## WRITTEN PROBLEM
Pick out every line in the records below that contains the word "resolution", matching case exactly, and copy each line in full.

## Word and item position data
+---+

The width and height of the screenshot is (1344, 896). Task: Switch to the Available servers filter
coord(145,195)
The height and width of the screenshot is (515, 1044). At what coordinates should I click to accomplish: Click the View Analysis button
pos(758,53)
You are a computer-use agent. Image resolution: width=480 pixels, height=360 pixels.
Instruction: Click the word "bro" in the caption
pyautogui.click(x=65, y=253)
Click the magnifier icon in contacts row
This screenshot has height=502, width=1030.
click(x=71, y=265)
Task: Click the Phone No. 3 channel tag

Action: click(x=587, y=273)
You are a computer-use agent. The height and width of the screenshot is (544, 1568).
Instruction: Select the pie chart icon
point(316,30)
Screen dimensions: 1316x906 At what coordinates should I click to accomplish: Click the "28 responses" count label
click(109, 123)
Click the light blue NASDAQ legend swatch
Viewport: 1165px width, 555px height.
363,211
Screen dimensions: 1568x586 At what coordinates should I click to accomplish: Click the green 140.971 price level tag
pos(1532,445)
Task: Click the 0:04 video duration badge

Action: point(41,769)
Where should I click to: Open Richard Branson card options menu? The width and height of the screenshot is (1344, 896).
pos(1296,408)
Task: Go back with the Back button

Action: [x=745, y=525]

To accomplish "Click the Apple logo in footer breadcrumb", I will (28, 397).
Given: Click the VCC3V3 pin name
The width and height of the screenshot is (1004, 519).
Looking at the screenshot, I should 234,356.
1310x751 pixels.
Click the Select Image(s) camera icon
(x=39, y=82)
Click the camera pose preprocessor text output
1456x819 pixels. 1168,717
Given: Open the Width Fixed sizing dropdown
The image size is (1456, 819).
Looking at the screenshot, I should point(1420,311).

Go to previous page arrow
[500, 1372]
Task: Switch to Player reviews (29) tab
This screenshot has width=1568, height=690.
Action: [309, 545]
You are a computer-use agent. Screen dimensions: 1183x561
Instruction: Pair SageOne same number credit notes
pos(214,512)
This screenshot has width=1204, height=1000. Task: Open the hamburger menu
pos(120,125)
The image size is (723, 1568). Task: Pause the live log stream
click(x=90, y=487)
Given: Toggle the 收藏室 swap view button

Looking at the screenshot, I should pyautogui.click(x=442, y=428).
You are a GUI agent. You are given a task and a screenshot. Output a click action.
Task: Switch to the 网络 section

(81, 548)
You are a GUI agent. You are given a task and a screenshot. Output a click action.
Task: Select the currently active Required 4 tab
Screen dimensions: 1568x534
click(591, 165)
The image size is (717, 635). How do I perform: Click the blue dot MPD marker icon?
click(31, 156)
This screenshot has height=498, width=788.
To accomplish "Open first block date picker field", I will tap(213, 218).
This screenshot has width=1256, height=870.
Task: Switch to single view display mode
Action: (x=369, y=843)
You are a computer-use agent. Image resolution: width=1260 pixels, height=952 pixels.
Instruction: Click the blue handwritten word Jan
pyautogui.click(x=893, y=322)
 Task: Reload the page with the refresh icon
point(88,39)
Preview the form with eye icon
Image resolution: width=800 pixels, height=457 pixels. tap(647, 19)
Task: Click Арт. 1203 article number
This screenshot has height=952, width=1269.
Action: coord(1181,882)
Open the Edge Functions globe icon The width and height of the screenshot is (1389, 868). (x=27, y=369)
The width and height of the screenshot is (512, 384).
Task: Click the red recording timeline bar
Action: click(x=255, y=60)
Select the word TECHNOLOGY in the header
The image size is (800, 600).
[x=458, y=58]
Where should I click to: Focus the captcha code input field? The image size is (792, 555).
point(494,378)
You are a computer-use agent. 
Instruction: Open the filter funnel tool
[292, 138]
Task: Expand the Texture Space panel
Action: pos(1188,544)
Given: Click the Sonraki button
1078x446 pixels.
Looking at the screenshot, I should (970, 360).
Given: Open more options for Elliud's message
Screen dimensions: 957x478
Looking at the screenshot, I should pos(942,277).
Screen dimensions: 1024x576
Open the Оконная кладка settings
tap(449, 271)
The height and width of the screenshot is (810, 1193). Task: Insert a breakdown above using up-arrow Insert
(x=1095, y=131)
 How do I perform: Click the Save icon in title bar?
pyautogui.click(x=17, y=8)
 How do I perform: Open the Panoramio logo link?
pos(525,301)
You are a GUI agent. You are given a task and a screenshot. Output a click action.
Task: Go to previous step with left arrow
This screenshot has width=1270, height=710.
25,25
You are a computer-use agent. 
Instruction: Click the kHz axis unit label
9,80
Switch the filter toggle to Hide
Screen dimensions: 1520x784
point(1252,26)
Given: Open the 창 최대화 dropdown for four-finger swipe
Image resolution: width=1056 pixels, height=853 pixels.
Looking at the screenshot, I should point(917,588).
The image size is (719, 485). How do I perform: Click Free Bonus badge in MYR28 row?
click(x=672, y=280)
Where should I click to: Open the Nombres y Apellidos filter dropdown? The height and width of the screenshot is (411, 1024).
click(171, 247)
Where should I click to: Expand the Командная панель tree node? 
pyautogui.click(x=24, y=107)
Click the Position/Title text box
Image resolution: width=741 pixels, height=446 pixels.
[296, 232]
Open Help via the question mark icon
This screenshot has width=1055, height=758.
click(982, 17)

+---+

## EXPECTED OUTPUT
You are a computer-use agent. Image resolution: width=480 pixels, height=360 pixels.
You are a computer-use agent. Image resolution: width=1260 pixels, height=952 pixels.
Image resolution: width=800 pixels, height=457 pixels. tap(647, 19)
Image resolution: width=1056 pixels, height=853 pixels.
Image resolution: width=741 pixels, height=446 pixels.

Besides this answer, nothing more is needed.